Please take the stretch of records from the line that contains "Pause the meter display" through the line that contains "(x=1694, y=1277)" and write those lines again with "meter display" switched to "meter readout", changing nothing else. Leave the pictures out of your answer.

Data in this exercise:
=====
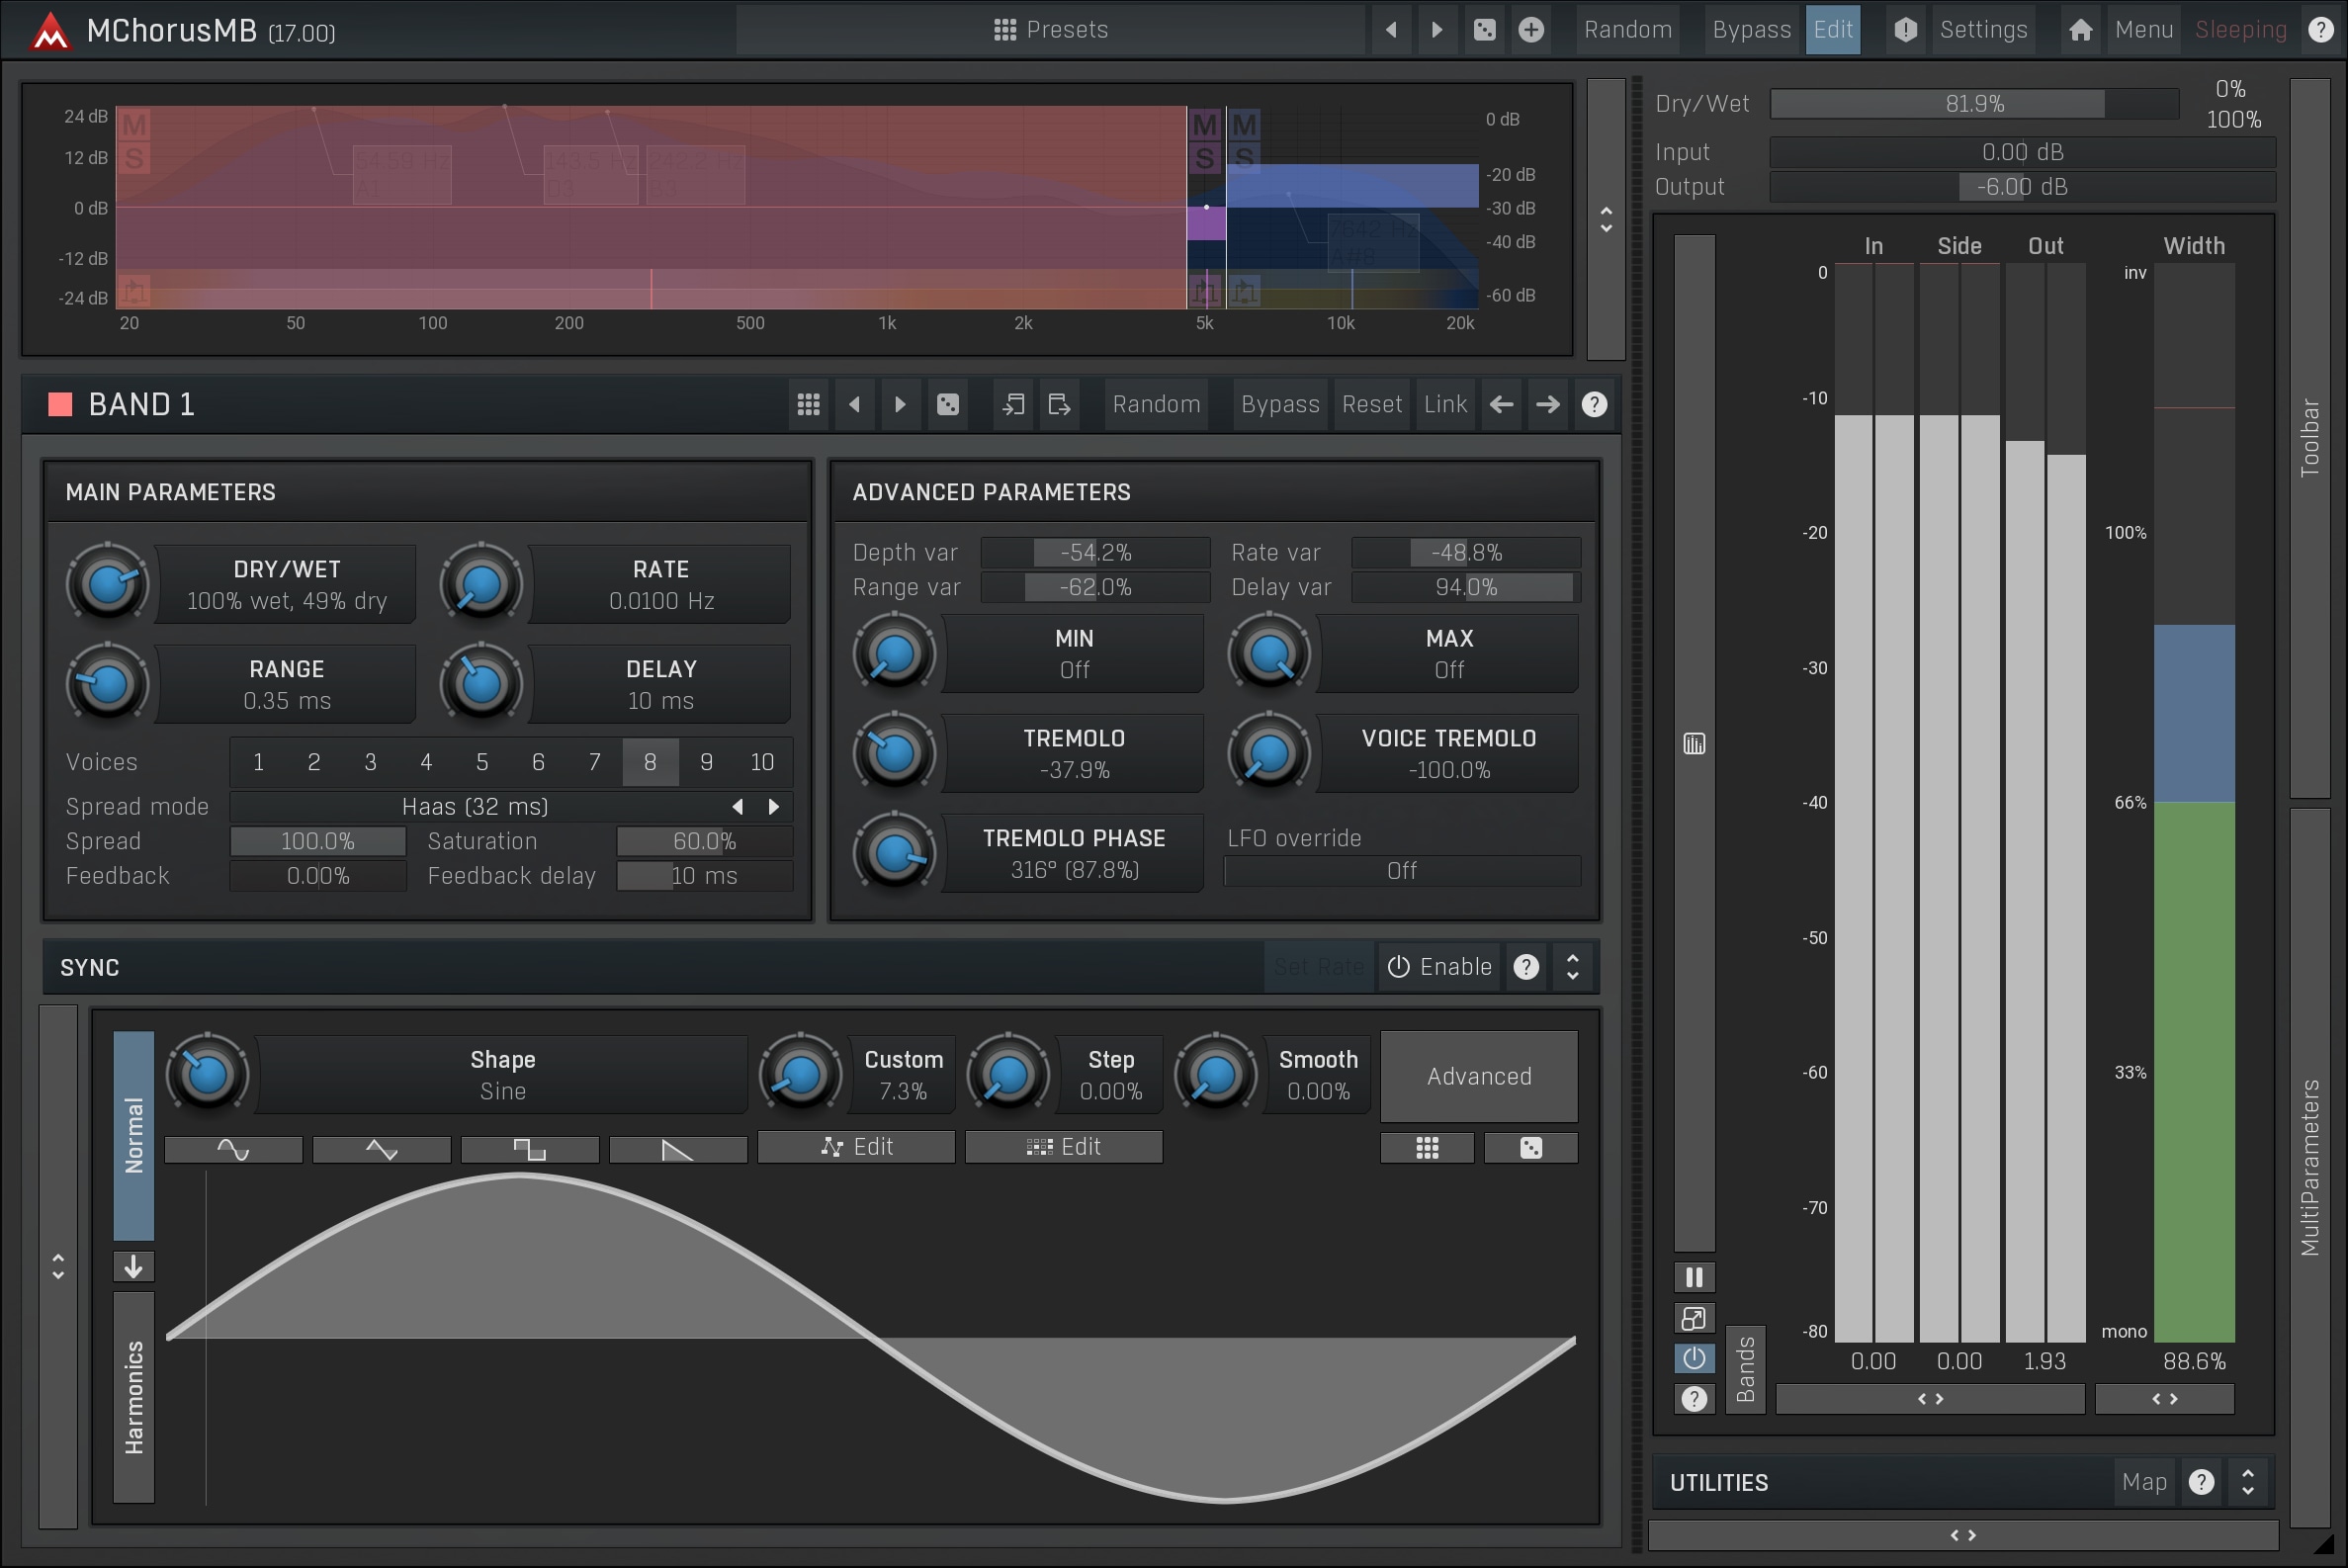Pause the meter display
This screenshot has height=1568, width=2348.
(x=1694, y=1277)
=====
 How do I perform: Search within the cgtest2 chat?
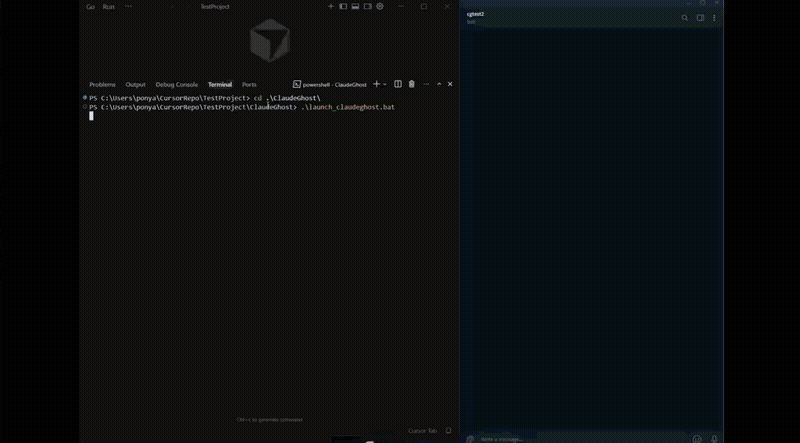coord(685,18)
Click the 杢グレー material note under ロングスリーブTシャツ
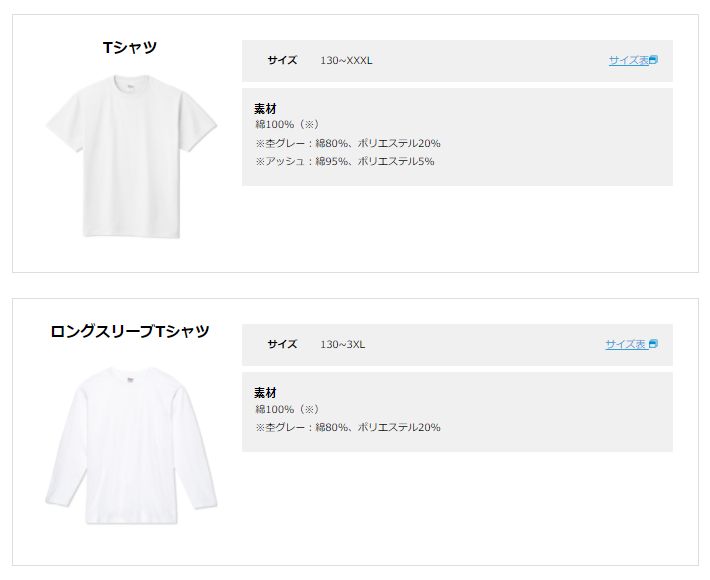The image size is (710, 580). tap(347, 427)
=====
Task solution:
Pause the meter readout
This screenshot has height=1568, width=2348.
(x=1694, y=1277)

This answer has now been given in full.